Fig 1.

AKAP-Lbc assembles a PKNα-based p38 activation complex in cardiomyocytes. (A) Rat NVM extracts were subjected to immunoprecipitation with either nonimmune IgGs or affinity-purified anti-AKAP-Lbc antibodies. Proteins in the lysates and immunoprecipitates were identified by immunoblotting using antibodies against PKNα, MLTK, MKK3, and p38α and AKAP-Lbc, as indicated. (B) Rat NVMs were infected with control lentiviruses or lentiviruses encoding the Flag-AKAP-Lbc-1570-1764 competitor fragment (Comp.).
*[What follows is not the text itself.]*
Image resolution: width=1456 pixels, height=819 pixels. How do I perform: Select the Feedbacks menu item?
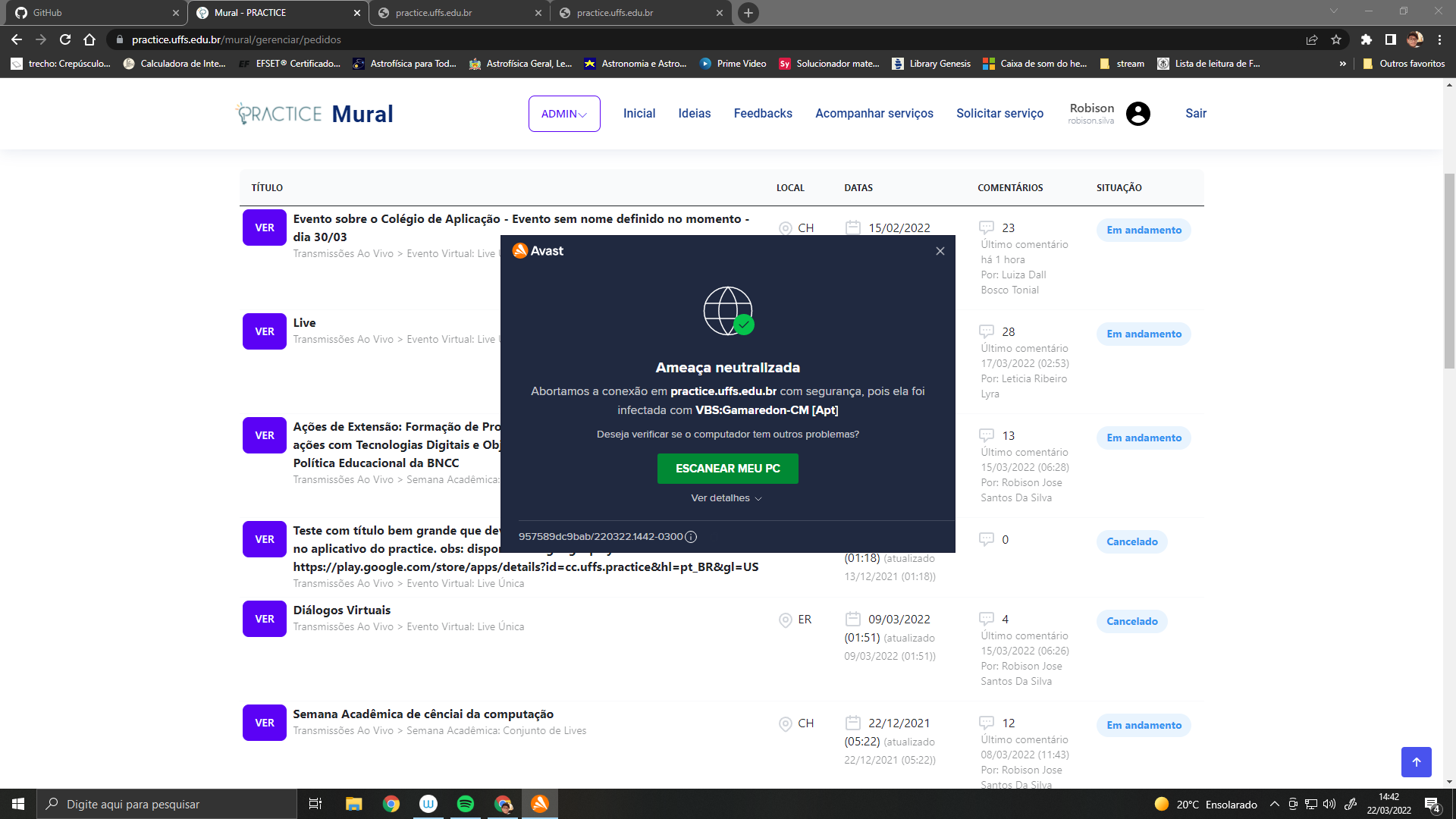[x=762, y=113]

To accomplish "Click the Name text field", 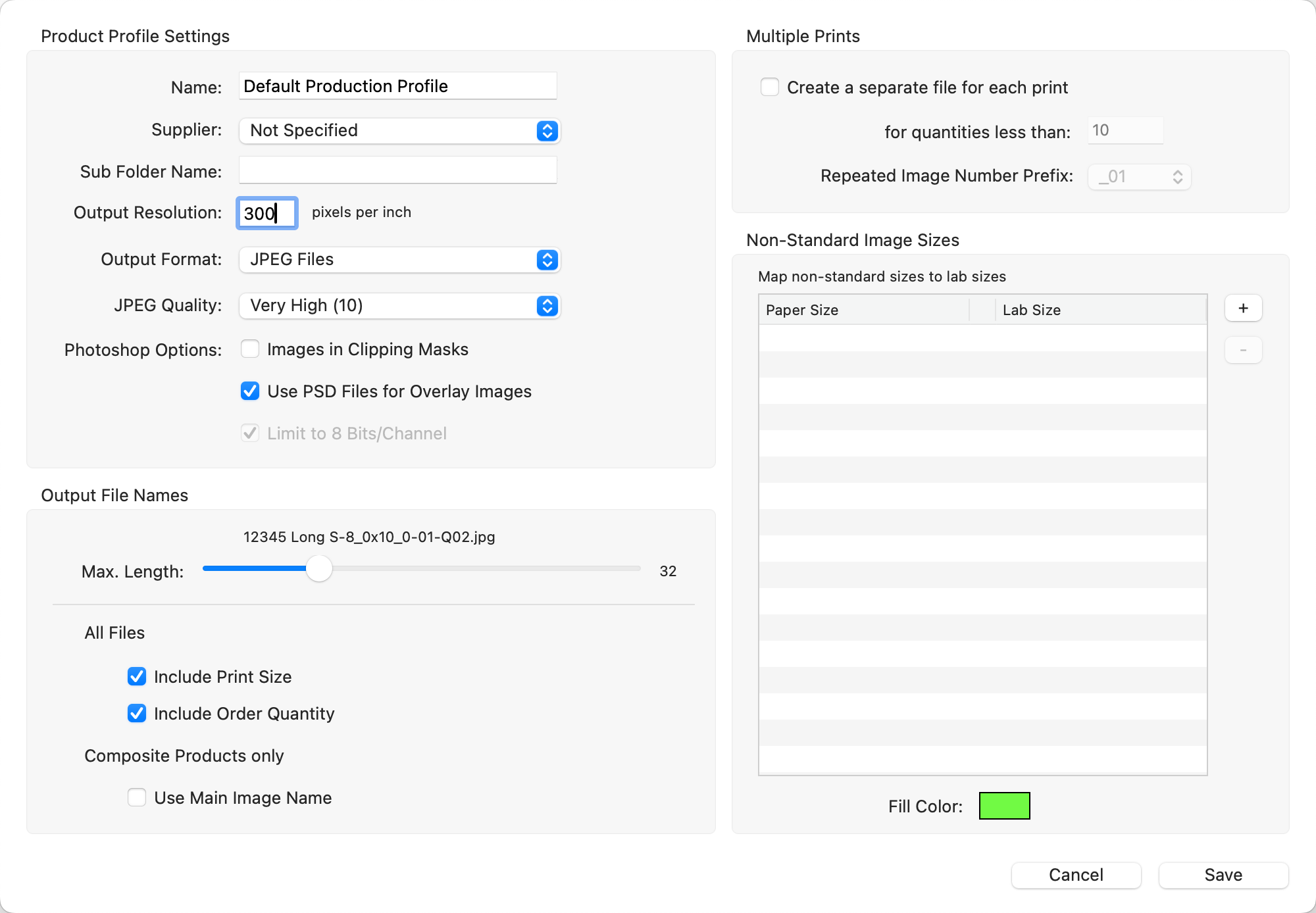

AKAP-Lbc was immunoprecipitated from infected NVM lysates as indicated in panel A. The presence of associated kinases was detected by immunoblotting using specific antibodies, as indicated. (C) Rat NVMs infected as indicated in panel B were serum starved and subsequently treated or not for 24 h with 10⁻⁴ M PE. The amounts of total and phosphorylated p38, ERK1/2, and JNK, as well as the expression of Flag-AKAP-Lbc-1570-1764, in the cell lysates were determined by immunoblotting using specific antibodies, as indicated. (D) Quantitative analysis of phosphorylated p38 was performed by densitometry. The amount of phospho-p38 was normalized to the total amount of p38. The results are presented as means and SEM of four independent experiments. Statistical differences were analyzed using the Student t test. *, P < 0.05 versus control cardiomyocytes treated with PE.